* _Text shown_:
On May 6, 2021, the Associate Chief Justice of Alberta (ACJ) issued an ex parte (without notice to any adverse party) injunction Order (Ex Parte Order) relating to the enforcement of COVID-19 restrictions. In a further return application heard on notice conducted May 13, 2021, the Ex Parte Order was upheld, but with important amendments as described below. 

The Ex Parte Order arose from Alberta Health Services (AHS) attempting to enforce a series of orders issued by Alberta's Chief Medical Officer of Health (CMOH Orders) against certain individuals and businesses.

Specifically, it was alleged that a business, operating as the Whistle Stop Café in Mirror, Alberta, had ignored multiple attempts by AHS to enforce CMOH Orders and had otherwise engaged in promoting large-scale protests against COVID-19 restrictions. In addition, it was alleged that AHS also became aware of an additional large-scale event that claimed to be promoting a similar protest against COVID-19 restrictions near Innisfail, Alberta (collectively, the Whistle Stop and Innisfail Activities). AHS presented evidence that those past and threatened events were being undertaken in defiance of the existing CMOH Orders.

* _Directions for this task_: In two sentences, summarize the text about the Alberta court order. Rely only on the text about the Alberta court order.

* _Recorded data_:
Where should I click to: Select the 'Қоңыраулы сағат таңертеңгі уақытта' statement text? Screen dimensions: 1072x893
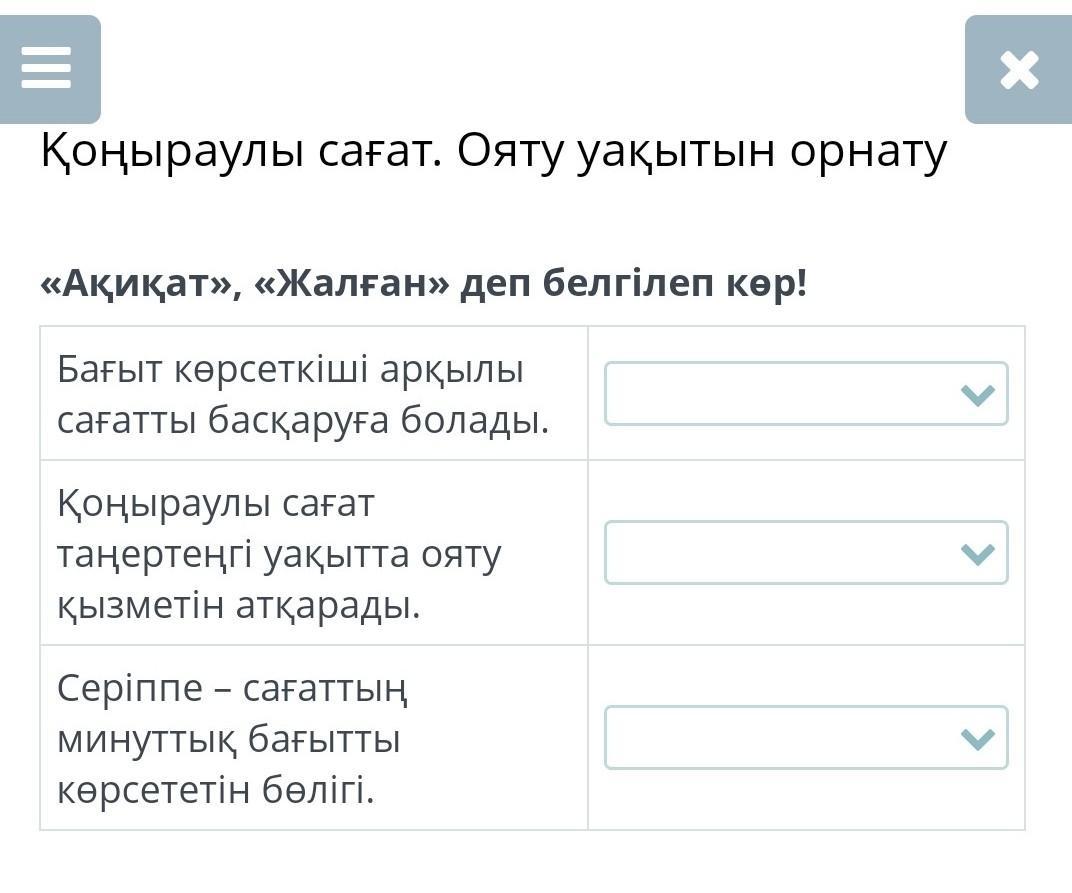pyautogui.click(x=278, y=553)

* _Answer_: On May 6, 2021, Alberta's Associate Chief Justice issued an ex parte injunction order about enforcing COVID-19 restrictions, and at a return hearing on May 13, 2021, the order was upheld with important amendments. It arose from Alberta Health Services trying to enforce the Chief Medical Officer of Health's orders, including against the Whistle Stop Café in Mirror, Alberta, which allegedly ignored enforcement attempts and promoted large-scale protests, and against an additional large-scale protest event near Innisfail.